[Libreoffice] [Crazy Ideas] Discuss

Mon Nov 29 16:34:31 PST 2010

On 11/29/2010 06:39 PM, John LeMoyne Castle wrote:
>
>...
> However, looking at textsearch.cxx in Open Grok --
> http://opengrok.go-oo.org/xref/libs-gui/i18npool/source/search/textsearch.cxx#165
> --  can see this comment before the various types of calls to a search
> routine:
> // use transliteration here, but only if not RegEx, which does it different
>
> One can also see other exclusion of the regexp search algorithm from the
> transliteration search prep and search result code in textsearch.cxx around
> the calls to the search routines, but I'm not absolutely sure that exclusion
> is complete.  If the regexp search truly *never* uses transliteration then
> the swap out will be simpler and the change-over may actually enable
> transliteration.  I haven't looked at the internal code of the regexp -
> perhaps it 'does it's own thing' internally for transliteration...

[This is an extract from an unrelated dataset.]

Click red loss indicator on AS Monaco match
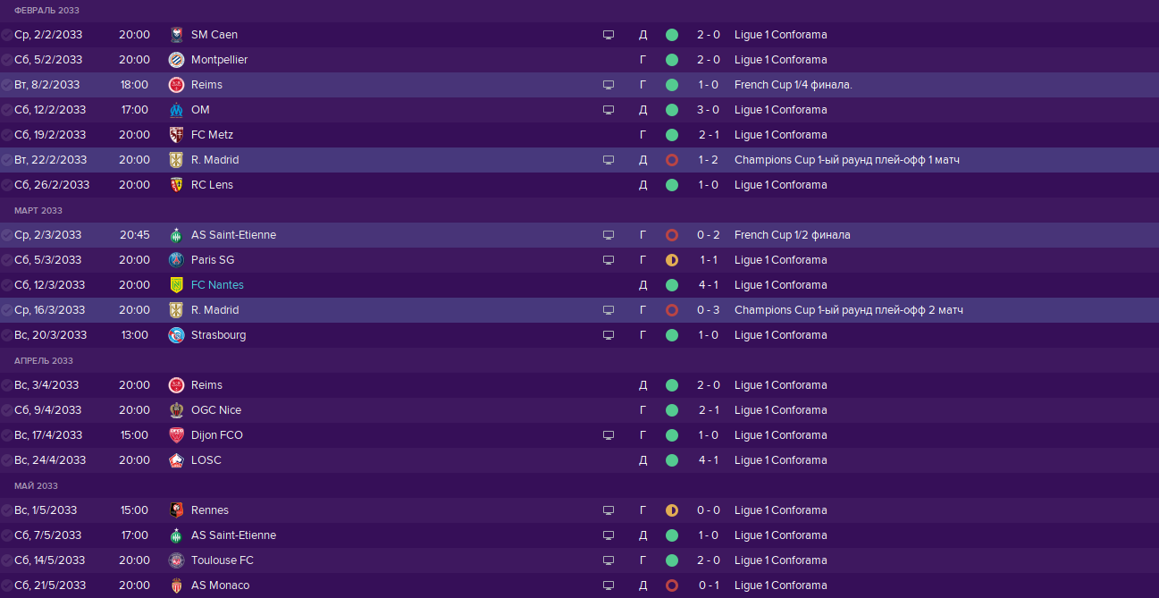The image size is (1159, 598). [672, 585]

Right. I have only a vague idea what "transliteration" means here. From 
a web search I can see that it must be an attempt to deal with things 
like accented characters (Is "a" the same as "ä", or not? Is "ss" the 
same as "ß"?), but I couldn't find any clear description of exactly what 
the transliteration was doing.

There is a letter-case filter applied to the text before a regex search, 
changing all characters to one single case, lower case for English text. 
If the user indicates that case is significant, the filter is not applied.

The actual searches get a text buffer and a pair of indices (first, 
last) indicating the region to search. The results are returned as a 
list of matches, also with indices into the text buffer. The code does a 
lot of adjusting of the indices, I suppose to account for 
character-level changes due to the transliteration, but again, I can't 
really tell what the adjustment code is supposed to do.

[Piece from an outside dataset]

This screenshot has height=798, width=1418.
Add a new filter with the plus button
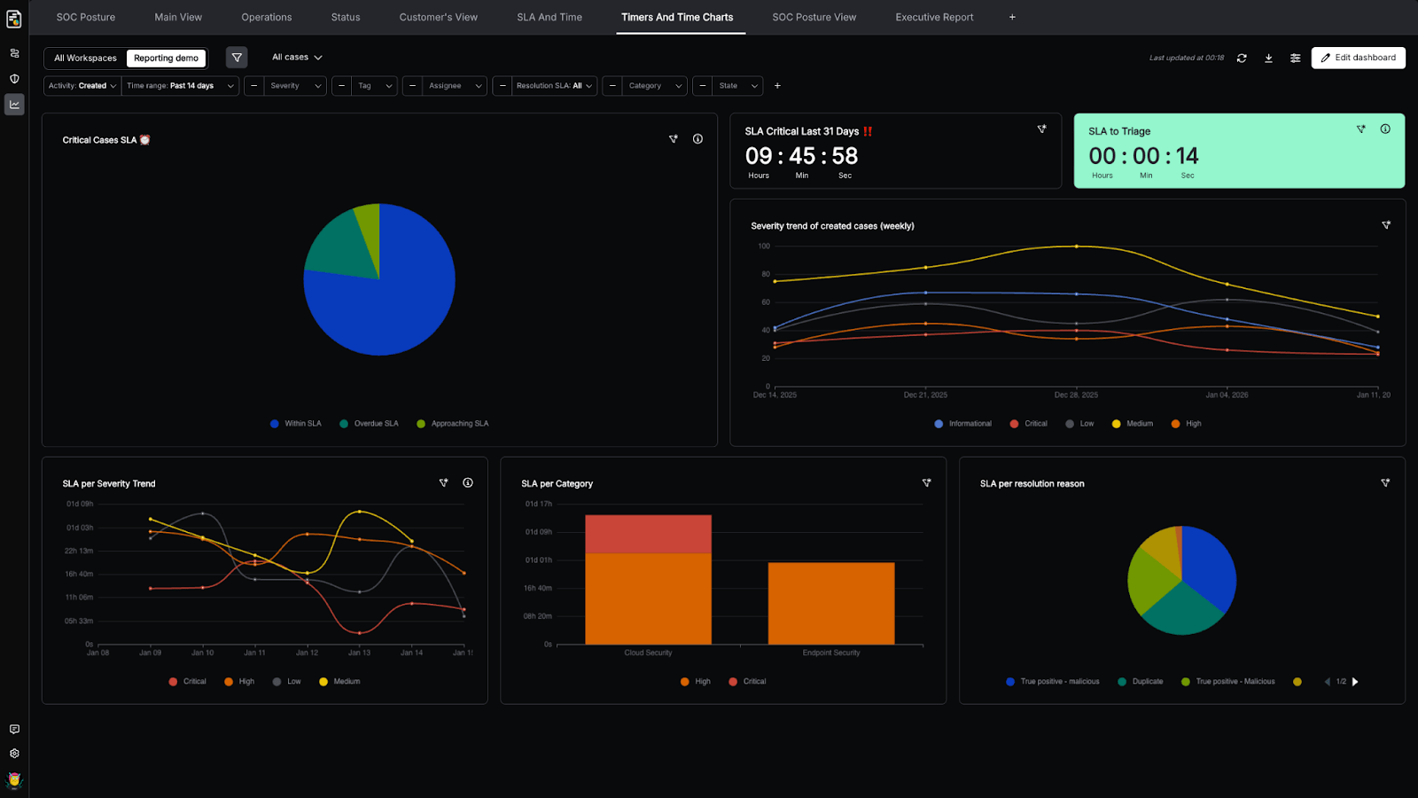coord(777,85)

I was also having a lot of trouble learning anything from running OOo 
under gdb. Gdb was acting weird and I couldn't step through the code and 
poke around. I ended up trying to do it by adding a printf, rebuild, 
run, rinse, repeat. No fun; less progress.

My thought was maybe to just avoid all that and start out with an 
extension testbed that uses the Boost regexp. I'm sure I can get access 
to paragraphs of text without any transliteration or filtering, and see 
how well the Boost functions work. If that goes well, then move on to 
replacing code.

I think Boost looks like the way to go, since it has a lot of 
functionality, supports Unicode (16- or 32-bit chars), and OOo already 
uses it.

Performance could be a problem. I saw a comment in the code somewhere 
saying that performance is critical for some spreadsheets--I assume 
because Calc's lookups default to using regular expression matching.

As far as I can see, that's a faulty design, the lookups should not use 
regexp matching unless it is specifically requested, but it may be too 
late to change that now.

I've seen benchmarks indicating that the Boost regexp is fairly fast 
compared to other regexp engines, but I'm guessing that it's still 
slower than the current primitive engine.

<Joe